*TASK TO COMPLETE*: Repeat each entry. Keep every line exactly as it is.

+===+

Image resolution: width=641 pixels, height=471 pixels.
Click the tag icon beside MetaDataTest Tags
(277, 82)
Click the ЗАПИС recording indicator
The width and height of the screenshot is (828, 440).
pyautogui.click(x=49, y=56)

+===+

*RESPONSE TO THE TASK*:
Image resolution: width=641 pixels, height=471 pixels.
Click the tag icon beside MetaDataTest Tags
(277, 82)
Click the ЗАПИС recording indicator
The width and height of the screenshot is (828, 440).
pyautogui.click(x=49, y=56)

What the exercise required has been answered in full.